### [Selected passage]
Single-cell mutational identities define clonal evolution. A, UpSet plot depicting comutational occurrences in MDS and sAML clones. The number of times a gene was involved in a clone is listed on the left side of the plot for the entire cohort. The number of times each gene combination was detected in a clone is listed at the top of the plot. B, Illustration of multiple mutations within the same gene. This phenomenon was observed in four patients, three instances occurring within the same clone and one occurring in different clones. Specific gene residues are listed in each instance. C, Patterns of clonal evolution depicted as phylogenies. D, Phylogenies for samples with a branching evolution and signaling mutations. E, Venn diagram of variants in the dominant clone. Mutations in the genes listed in the green circle occurred only in minor clones at either MDS or sAML. Font size is representative of the number of times mutations were observed in each gene.

Figure 3.

scDNA-seq characterizes clonal trajectories during disease progression. A, Representative Timescape plots of the three types of clonal progression observed in the cohort. B, Clonal prevalence over time of three patients, each with a distinct pattern of clonal progression from MDS to sAML: Static, Dynamic SNV, and Dynamic Chromosomal, respectively. The leftmost clone in each plot is the parent clone from which all cells were derived (no mutations detected). Karyotypes at (C) MDS and (D) sAML for patient 11 demonstrating dynamic-chromosomal clonal progression. E, Kaplan–Meier curve of sAML survival when the signaling mutation was present in the dominant clone. F, Kaplan–Meier curve for TP53 samples when present in the dominant clone (for both Kaplan–Meier curve, log-rank test P value is shown). G and H, Mutation type distribution per clonal architecture and clonal evolution pattern.

Figure 4.

Subclonal expansion of rare cells in dynamic architectural change. A, Patient 2 clonal prevalence and depiction of the expansion of rare clones with FLT3-TKDmut from MDS to sAML. B, Patient 4 rare cell expansion of the PTPN11mut subclone. C, Patient 5, rare cell expansion of the IDH1mut subclone.

Figure 5.

### [Assignment A]
Please rewrite the paragraph of the figure legends that begins "Subclonal expansion of rare cells" as a short list, keeping its main facts.
### [Assignment B]
According to the figure legends, in how many patients were multiple mutations within the same gene observed?
### [Assignment C]
Carry on the figure legends from the point where they stop.

Dataset excerpts:
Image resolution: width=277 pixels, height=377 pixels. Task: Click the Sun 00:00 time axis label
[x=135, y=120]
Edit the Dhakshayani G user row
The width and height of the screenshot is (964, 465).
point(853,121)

### [Answer box A]
- Topic: subclonal expansion of rare cells in dynamic architectural change
- A: Patient 2 clonal prevalence and expansion of rare clones with FLT3-TKDmut from MDS to sAML
- B: Patient 4 rare cell expansion of the PTPN11mut subclone
- C: Patient 5 rare cell expansion of the IDH1mut subclone

### [Answer box B]
Four patients.

### [Answer box C]
Combined protein and DNA analysis reveals mutational identities of both myeloid and lymphoid lineages. A, UMAP embeddings (patient 17) mapped on cell-surface marker levels colored by samples or by HDBSCAN clusters. Clusters were identified by immunophenotype and named for cell type by immunophenotype. B, Genotypes are shown for each mapped cell (only cells for which each genotype was known). Code for each variant is no mutation (NM), heterozygous (Het), or homozygous (Hom). C, Surface-marker expression of major markers used to define cell type. D–F, Similar to A–C, but with patient 18. G and H, Cell cluster–based analysis of the proportion of mutated cells MDS to sAML for SF3B1 (patient 17) or IDH2 (patient 18).

Figure 6.

scRNA-seq of longitudinal samples identify transcriptional gene sets that accompany disease progression. A, Gene expression-derived UMAP embedding of all cells from scRNA-seq of two samples from patient 17, clustered with HDBSCAN and then labeled by cell type according to transcriptional signature. The dotted line encapsulates primitive and mature cells (for E, F). B, Number of cells per cluster shown and change from MDS to sAML. C and D, UMAP and cluster distribution for patient 3 as in A–B. E and F, Cells mapped from each time point and patient separately with a depiction of the creation of metaclusters that are either labeled primitive or mature. G, Differentially expressed genes for primitive metacluster for patient 17, with selected top significant genes labeled. H, GSEA plots for patient 17 primitive metacluster. I, Differentially expressed genes for patient 3 primitive metacluster. J, Patient 3 GSEA plots for primitive metacluster. K, Heatmap depicting differentially expressed genes across all metaclusters with heat based on log₂ fold change increase.